Westhall led a push for expansion of the Connecticut Tennis Center at Yale (today the Cullman-Heyman Tennis Center), which upon completion was the second largest tennis stadium in the world (15,000 capacity).

“When he moved to Connecticut, that was huge,” said Sloane. “He wanted to stay in upper New England, but he also wanted the tournament to continue to grow. He knew the risk he was taking by going to New Haven.”

“North Conway was the most special place — at the bottom of Mount Cranmore,” remembered Norris. “He used to transport players by helicopter from the tournament hotel because traffic was so heavy. It really had a circus- or county-fair-type feeling. All these great names were playing — Connors, Guillermo Vilas.”

In was at the Volvo International in 1979 that Connors had to be shuttled from North Conway via helicopter to catch a flight to Los Angeles, arriving with only hours to spare before his wife, Patti, gave birth to their son, Brett.

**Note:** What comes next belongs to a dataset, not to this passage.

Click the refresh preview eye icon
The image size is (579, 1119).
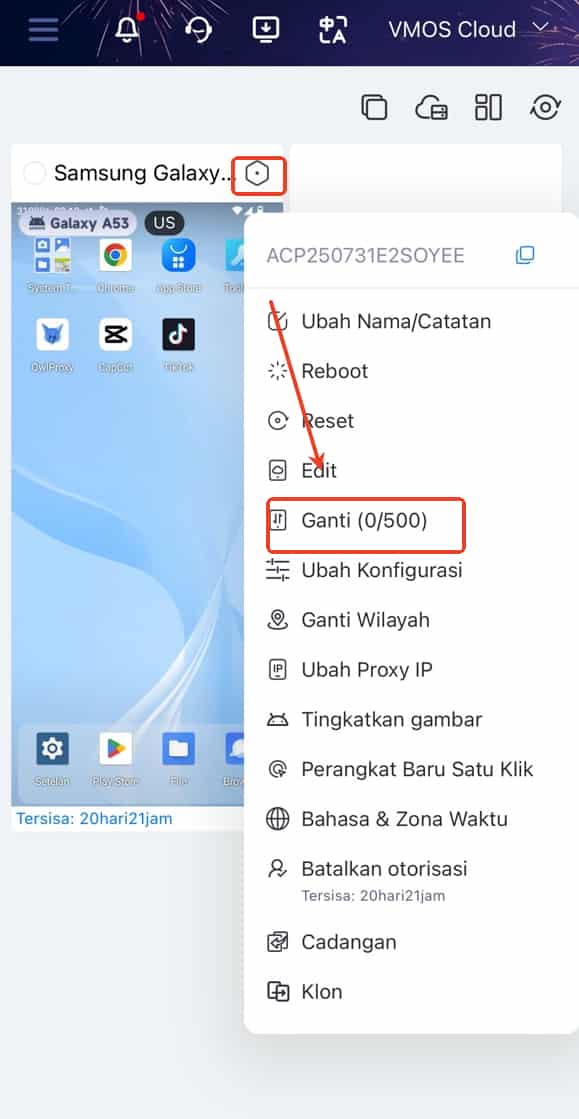click(x=545, y=107)
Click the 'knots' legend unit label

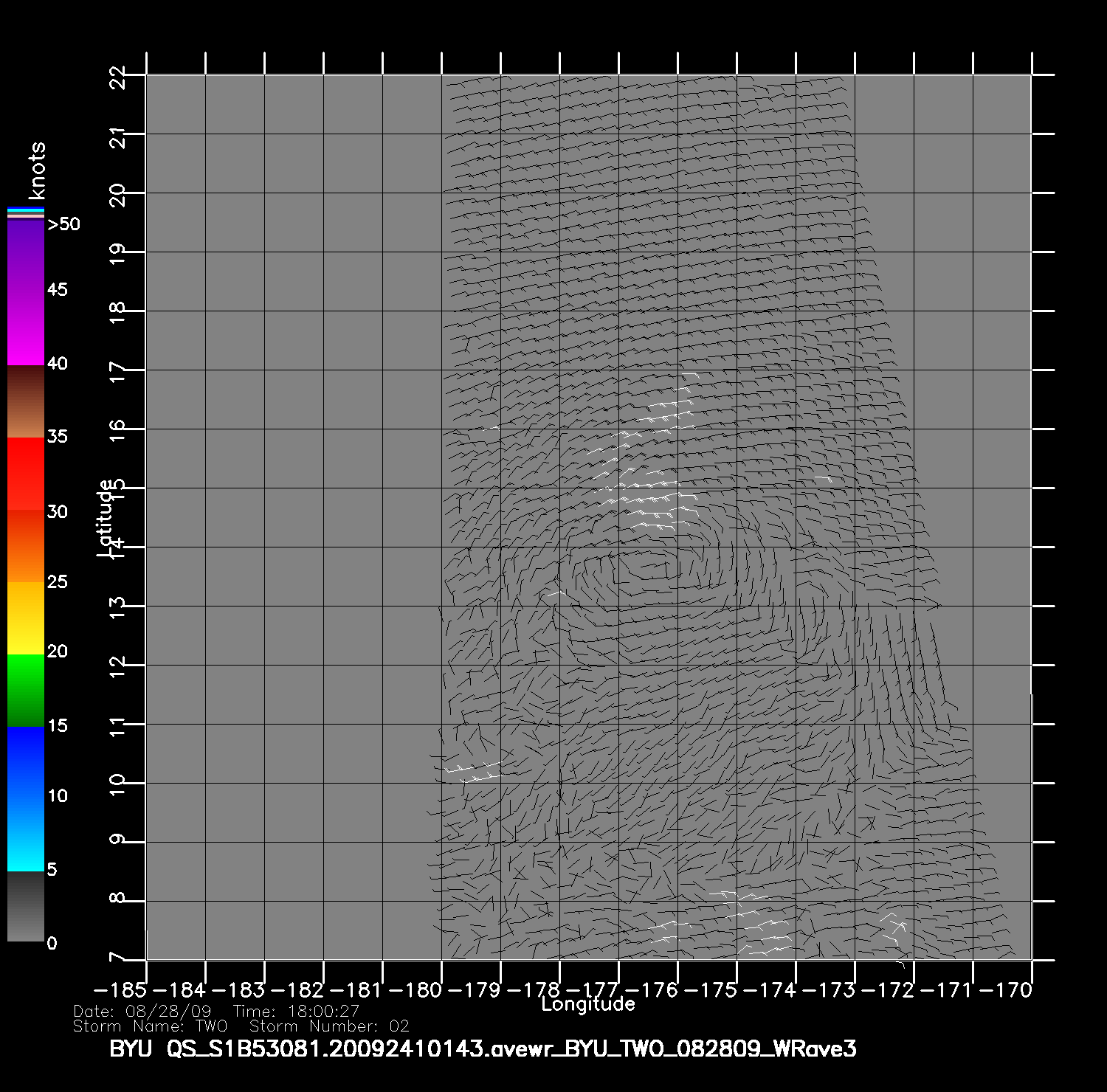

Westhall’s promotional stunts were legendary. He held live draws on the top of Mount Washington, on a boat at sea, with veteran official Frank Hammond in a dive tank, and with help from a skydiver. During his tenure in New Haven, the event was the first to introduce music during changeovers. In 1995, he famously settled a bet with Agassi. The wager? His hair. Westhall said that if Agassi won the title he would allow the future Hall of Famer to cut his famously long locks on court.

According to the New Haven Register, Agassi called it “the thickest, nappiest head of hair I’ve ever seen.”

“I never thought it would happen to me,” said Westhall, who in 2004 authored Nonsense at the Net: A Rags to Riches to Rags Story (Or…How a Little Backwoods Tennis Tournament Made it to the Big Leagues). “But here we are. I’ll do anything to get this tournament to be the best in the world.”

In April 1997, he sold the tournament to a partnership group headed by Butch Buchholz.

He is survived by his wife, Vera, their three children, James, Jr., Suzanne and Lisa, two grandchildren and a great grandson.